Alex Northington practically lives on the edge of a cliff. Lawn that belongs to the 39-year-old man sits inches from a ravine that is expanding and chipping away at land close to the foundation of his 2,600-square-foot house in Brooks Chase, a new subdivision near Lawrenceville.
The erosion problem started with the historic floods in September. Rising water from the community's detention pond next to Northington's property triggered an overflow valve, sending a torrent through a 48-inch pipe and into the ravine, which partially falls on his property line. Now with each heavy rain, the quarter-acre ditch gets deeper, the sidewalls steeper.
"The yard is collapsing," said Northington, who loses a half-inch of property with each downpour. "I'm leery of hiring someone to mow the grass because I'm afraid he might fall in the ditch, get injured and sue."
The visual erosion, patches of rock and dirt where lush green once stood, is less than a dozen feet from the house. In addition, two of his neighbors' homes have been flooded and a nearby community sidewalk appears close to a cave-in.
After eight months of firing off letters and e-mails to his homeowners association, the developer, builder and Gwinnett County planners, Northington has hired an attorney. Northington wants the HOA, developer or builder to pay for a retaining wall to prevent further erosion. From Gwinnett County, he wants answers: Specifically why two drain pipes off his property -- one from the detention pond, the other running under his street -- are draining into the ditch and through one 48-inch pipe downstream. The excess water from two pipes clogs the third, which causes the ditch to fill up, Northington maintains.
In e-mails obtained by The Atlanta Journal-Constitution, Gwinnett acting planning director Bryan Lackey said the pipe under Pebble Chase Lane was designed to handle the September flooding. The downstream pipe was not, but it wasn't required when installed, Lackey wrote.
"Because this design met our regulations, I cannot offer any alterations to the drainage system that I would be able to require the developer to undertake," Lackey said in an e-mail to Northington in late May.
Kevin Denny, president of Liberty Community Management, which oversees the HOA, said in an e-mail that the HOA has maintained the detention pond to county codes. As for the erosion, it primarily falls on private property, Denny said.
"While the association acknowledges erosion problems do exist, the homeowners association does not have the responsibility, nor right, to resolve erosion issues on private property," Denny told the AJC.
The developer, Northstar Properties, and the builder, Eric Chafin Homebuilders, did not respond to several requests for comment.
Homeowner James Wilson lives just behind Northington. During September's deluge, Wilson said 22 inches of water coming from his neighbor's property soaked his family room and garage and totaled his car.

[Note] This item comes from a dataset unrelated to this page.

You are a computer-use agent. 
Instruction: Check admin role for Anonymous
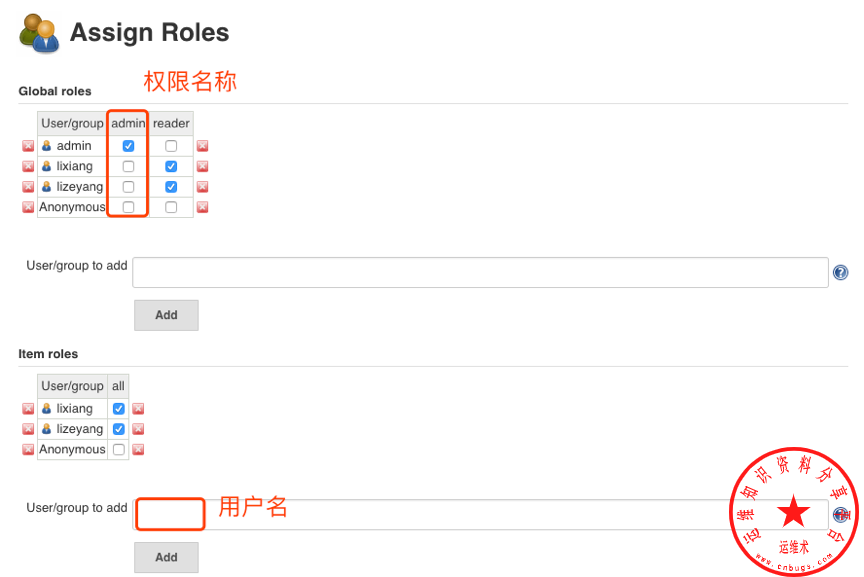pyautogui.click(x=128, y=207)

The cost was $35,000, paid out of his own pocket.
"Every time it rains real hard, you always think it could happen again," Wilson said. "Sooner or later, it's probably going to happen again."
Northington said he has a personal attachment to his three-story house, which he bought for $288,000 in June 2008. Since October that year, he has worked to transform the unfinished basement into a recreation room. He recently bought a pool table and wired the room for surround sound.
"All parties need to know that I am not going to let this go," Northington said. "My house's foundation is laying in the balance."